非特許文献1(高分子学会編、微細加工技術[基礎偏]、エヌティーエス発行、ページ101から142、「マイクロリキッドプロセスを用いたデバイスの創成と将来展望」)には、カラーフィルター、有機EL素子の形成プロセスの記載がある。また、インクジェット印刷において微細なパターンを形成するために液滴が微小となると、空気の影響により狙った場所にインキ滴が着弾しない問題が記載されている。そのために、感光性ポリイミド等をパターン化して、インキ滴が入る溝を形成することも記載されている。ポリイミドのパターンからなる溝を形成する技術は、感光性を有するポリアミック酸樹脂を、フォトリソグラフィーを用いて形成することが一般的である。しかしながら、高価な感光性ポリアミック酸樹脂をスピンコート法で均一塗布する場合、90%を越える樹脂は基板の高速回転とともに系外に排出され、無駄に消費されてしまうという大きな問題があった。また、露光、現像、乾燥というフォトリソグラフィーの基本プロセスを経てパターンが形成されるため、プロセスが非常に複雑であり、各装置を置くスペースも多く必要となる。また非特許文献2(超微細パターニング技術、サイエンス&テクノロジー社発行、ページ57から63、「第8章、有機TFTにおける印刷法・インクジェット法パターニング」)には、有機半導体を形成するプロセスの記載がある。ぺージ60、「(5)インクジェット」では、ポリイミドのパターンをフォトリソグラフィーを用いて形成することが明記されている。
【0003】
また、特許文献1(特開2003−45672号公報)には、前記溝を形成する材料としてポリシロキサンを用い、ポリシロキサンのパターンは、露光、現像工程を経て形成されるフォトリソグラフィーを用いる記載がある。パターン化したポリシロキサンの開口部にインクジェット印刷法を用いて有機発光素子の形成材料を注入することも記載されている。

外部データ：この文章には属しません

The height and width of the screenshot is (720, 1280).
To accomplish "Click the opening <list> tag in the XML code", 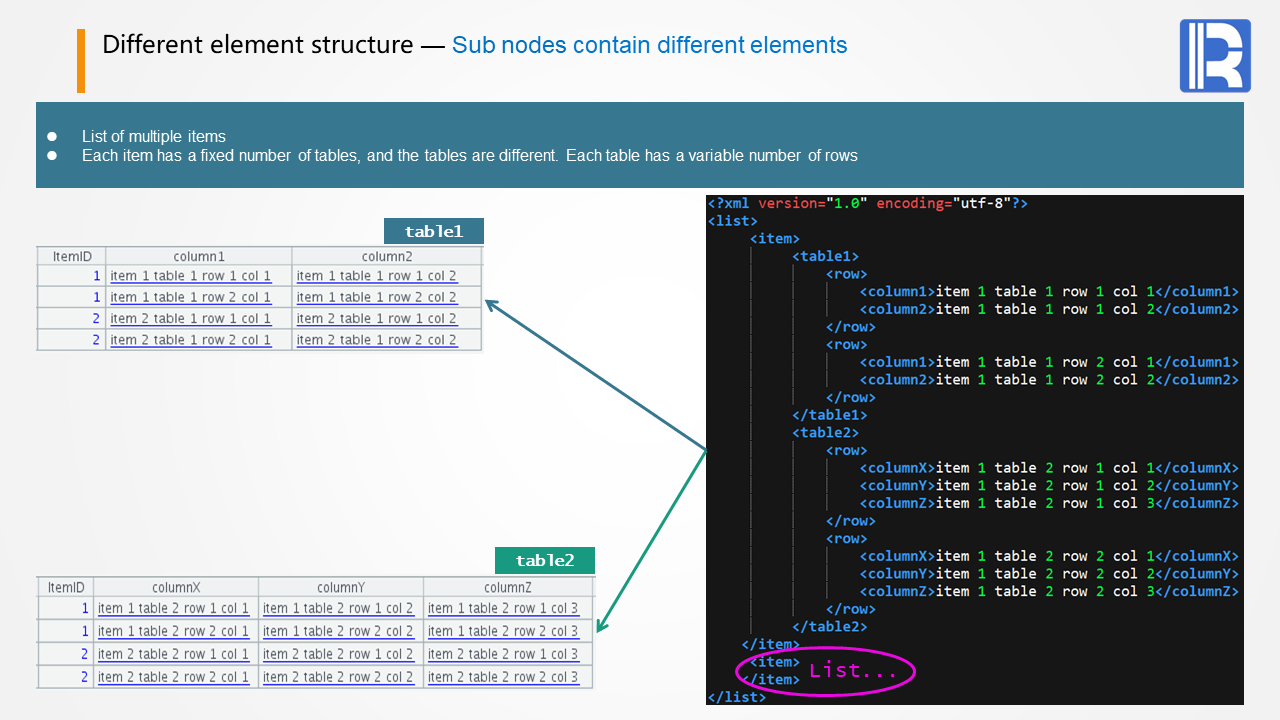I will coord(732,221).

インクジェット印刷法では、使用するインキの粘度を高くすることができないので、形成できるパターンの厚さは非常に薄いものとなる。もし厚膜が必要な場合、何度も同じ場所にインキ滴を塗布することが必要となり、当然のことながらパターンの寸法精度および膜厚分布の精度も大幅に低下する。また、複数回印刷を繰り返し実施することで、生産性は大幅に低下してしまうという大きな問題を抱えていた。したがって、インキ滴が入る前記溝を形成する方法としてインクジェット印刷を用いることは難しい状況であった。
したがって、従来技術では、インクジェット印刷のインキ滴が入る溝を、簡便にしかも低コストで形成できる技術は存在していなかった。

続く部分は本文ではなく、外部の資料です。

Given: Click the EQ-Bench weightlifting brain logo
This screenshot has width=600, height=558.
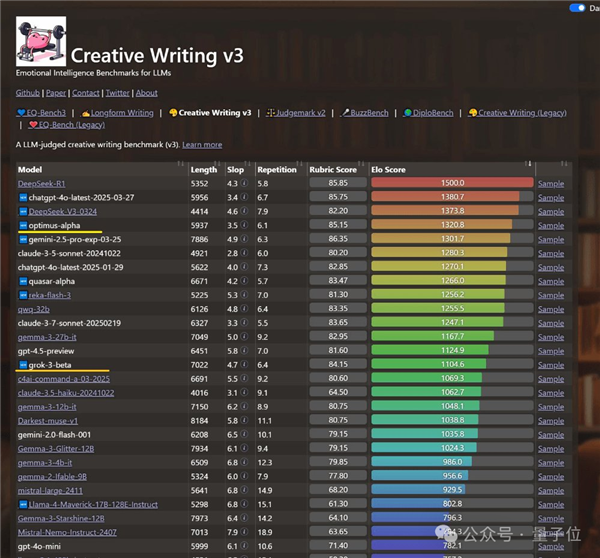Looking at the screenshot, I should [41, 42].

【非特許文献1】高分子学会編、微細加工技術[基礎偏]、エヌティーエス発行、ページ101から142、「マイクロリキッドプロセスを用いたデバイスの創成と将来展望」
【非特許文献2】超微細パターニング技術、サイエンス&テクノロジー社発行、ページ57から63、「第8章、有機TFTにおける印刷法・インクジェット法パターニング」
【特許文献1】特開2003−45672号公報
【発明の開示】
【発明が解決しようとする課題】
【0004】
本発明は、インクジェット印刷のインキ滴が入る溝を、簡便にしかも低コストで形成するための被印刷基材の製造方法を提供することを目的とする。
【課題を解決するための手段】
【0005】
本発明者らは鋭意検討し、表面にパターンが形成された凸版印刷版、グラビア印刷版、オフセット印刷版から選択される少なくとも1種類の印刷版を用いて、被印刷基材上に樹脂の溶解あるいは分散している樹脂インキを塗布する方法により、インクジェット印刷用インキ滴が入る溝パターンの形成を簡便にしかも低コストで形成できることを見出し、本発明を完成するに至った。
【0006】
本発明は下記の通りである。
(1)インクジェット印刷用被印刷基材の製造方法であって、(i)表面にパターンが形成された凸版印刷版、グラビア印刷版、オフセット印刷版から選択される少なくとも1種類の印刷版を用いて、被印刷基材上に樹脂インキを塗布することにより樹脂パターンを形成する工程、その後、(ii)該樹脂パターンから溶剤を除去する方法、該樹脂パターンを熱硬化させる方法、該樹脂パターンを光硬化させる方法から選択される少なくとも1種類の方法によりインクジェット印刷のインキ滴が入る溝を形成する工程を含むインクジェット印刷用被印刷基材の製造方法。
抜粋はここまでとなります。